Chris Ruane: To ask the hon. Member for Gosport, representing the Speaker's Committee on the Electoral Commission whether the Electoral Commission has taken steps to encourage the use of doorstep canvassing in increasing registration. 
Sir Peter Viggers: The Commission informs me that under section 9A of the Representation of the People Act 1983 electoral registration officers (EROs) are required to visit, at least once, any property for which an annual canvass form has not been returned.
In addition, the Commission has recently published performance standards for EROs. The standards cover the extent to which EROs use house-to-house inquiries to ensure that all eligible residents are registered. The Commission will publish its assessment of EROs' performance against the standards in spring 2009.
Chris Ruane: To ask the hon. Member for Gosport, representing the Speaker's Committee on the Electoral Commission what steps the Electoral Commission has taken to measure the effectiveness of electoral registration officers in increasing levels of registration. 
planning and organisation;
integrity and completeness; and
accuracy of the electoral register.
sources of information used by EROs to verify records on the electoral register and identify potential new electors;
sources of information used by EROs to ensure all relevant properties are included in the database; and
the extent to which EROs use house-to-house inquiries to ensure that all eligible residents are registered.
To ask the hon.

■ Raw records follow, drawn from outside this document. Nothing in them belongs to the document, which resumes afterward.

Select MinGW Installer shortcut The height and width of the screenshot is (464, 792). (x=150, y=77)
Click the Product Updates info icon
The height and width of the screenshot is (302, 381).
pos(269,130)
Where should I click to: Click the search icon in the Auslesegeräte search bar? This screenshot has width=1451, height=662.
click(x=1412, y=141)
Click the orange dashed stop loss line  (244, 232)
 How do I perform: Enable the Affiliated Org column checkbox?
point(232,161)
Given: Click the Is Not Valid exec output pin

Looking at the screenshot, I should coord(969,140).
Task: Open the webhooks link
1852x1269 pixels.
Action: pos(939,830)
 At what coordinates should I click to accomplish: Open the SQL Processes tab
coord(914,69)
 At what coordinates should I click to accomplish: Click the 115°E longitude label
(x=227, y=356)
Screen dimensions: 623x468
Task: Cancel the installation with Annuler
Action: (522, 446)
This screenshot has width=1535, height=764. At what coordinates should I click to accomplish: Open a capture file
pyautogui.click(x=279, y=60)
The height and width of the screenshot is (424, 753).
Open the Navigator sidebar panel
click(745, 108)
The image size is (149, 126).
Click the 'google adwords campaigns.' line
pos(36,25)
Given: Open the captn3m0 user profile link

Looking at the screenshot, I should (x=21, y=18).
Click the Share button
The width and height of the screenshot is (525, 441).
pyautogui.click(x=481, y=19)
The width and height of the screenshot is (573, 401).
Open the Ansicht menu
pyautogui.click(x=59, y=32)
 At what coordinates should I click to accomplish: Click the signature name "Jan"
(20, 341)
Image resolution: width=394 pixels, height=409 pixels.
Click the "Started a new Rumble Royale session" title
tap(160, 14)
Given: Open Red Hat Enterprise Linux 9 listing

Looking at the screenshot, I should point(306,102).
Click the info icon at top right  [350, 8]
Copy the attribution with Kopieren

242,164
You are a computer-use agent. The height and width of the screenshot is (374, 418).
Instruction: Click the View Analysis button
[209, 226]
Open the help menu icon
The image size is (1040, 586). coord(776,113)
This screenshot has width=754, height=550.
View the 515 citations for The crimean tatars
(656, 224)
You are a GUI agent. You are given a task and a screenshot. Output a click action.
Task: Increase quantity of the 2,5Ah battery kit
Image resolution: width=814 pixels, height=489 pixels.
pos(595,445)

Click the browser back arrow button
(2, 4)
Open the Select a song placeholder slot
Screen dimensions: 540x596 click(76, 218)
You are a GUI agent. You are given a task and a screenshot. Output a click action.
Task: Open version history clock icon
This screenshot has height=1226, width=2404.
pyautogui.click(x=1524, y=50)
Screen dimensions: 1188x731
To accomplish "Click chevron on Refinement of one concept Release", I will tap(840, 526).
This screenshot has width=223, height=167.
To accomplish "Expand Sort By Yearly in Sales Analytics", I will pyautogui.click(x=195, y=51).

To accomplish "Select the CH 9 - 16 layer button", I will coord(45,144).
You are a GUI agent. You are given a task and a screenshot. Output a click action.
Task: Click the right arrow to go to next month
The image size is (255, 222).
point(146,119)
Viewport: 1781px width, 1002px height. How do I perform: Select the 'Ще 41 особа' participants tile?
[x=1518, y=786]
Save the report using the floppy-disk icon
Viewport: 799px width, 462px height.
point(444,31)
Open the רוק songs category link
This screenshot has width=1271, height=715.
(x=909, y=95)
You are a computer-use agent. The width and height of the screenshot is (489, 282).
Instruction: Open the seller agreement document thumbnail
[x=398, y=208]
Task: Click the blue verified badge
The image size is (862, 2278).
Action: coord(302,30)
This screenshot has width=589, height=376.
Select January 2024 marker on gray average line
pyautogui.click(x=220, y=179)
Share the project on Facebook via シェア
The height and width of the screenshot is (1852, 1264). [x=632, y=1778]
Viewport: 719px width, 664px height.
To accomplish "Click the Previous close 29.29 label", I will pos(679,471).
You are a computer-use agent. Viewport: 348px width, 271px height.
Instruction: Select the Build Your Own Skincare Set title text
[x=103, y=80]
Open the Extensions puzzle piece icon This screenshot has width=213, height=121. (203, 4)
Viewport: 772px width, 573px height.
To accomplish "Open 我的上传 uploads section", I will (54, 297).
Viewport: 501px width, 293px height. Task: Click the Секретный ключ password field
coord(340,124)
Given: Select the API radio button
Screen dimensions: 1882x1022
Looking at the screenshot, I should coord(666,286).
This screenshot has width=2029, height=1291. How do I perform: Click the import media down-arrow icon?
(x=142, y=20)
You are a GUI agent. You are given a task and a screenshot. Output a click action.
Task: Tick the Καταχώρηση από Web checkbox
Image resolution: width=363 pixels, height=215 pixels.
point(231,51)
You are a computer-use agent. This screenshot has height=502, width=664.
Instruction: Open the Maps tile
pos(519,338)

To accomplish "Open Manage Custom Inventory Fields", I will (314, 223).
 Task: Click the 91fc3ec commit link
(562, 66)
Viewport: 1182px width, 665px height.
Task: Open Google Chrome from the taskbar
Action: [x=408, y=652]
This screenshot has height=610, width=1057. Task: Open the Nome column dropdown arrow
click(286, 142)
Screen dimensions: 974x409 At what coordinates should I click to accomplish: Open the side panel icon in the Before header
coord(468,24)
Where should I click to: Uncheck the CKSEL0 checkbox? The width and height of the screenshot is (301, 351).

Member for Gosport, representing the Speaker's Committee on the Electoral Commission how many allegations of misconduct by hon. and right hon. Members the Electoral Commission has received in the last five years; how
many such allegations it investigated; how many such allegations were dismissed (a) following an investigation and (b) without an investigation having been held; what the cost was of the 10 most expensive such investigations; and what the average cost was of investigations. 
The Commission further informs me that it opened formal investigations into four of these allegations. One of the investigations is ongoing; one resulted in a referral to the police and is presently pending; and one resulted in a voluntary forfeiture of a donation. The other case was closed without further action being warranted.
Mr. Prisk: To ask the Secretary of State for Northern Ireland how much was claimed in expenses for taxi travel by officials from (a) his Department and (b) its executive agencies in (i) 2006-07, (ii) 2005-06, (iii) 2004-05, (iv) 2003-04 and (v) 2002-03; and if he will make a statement. 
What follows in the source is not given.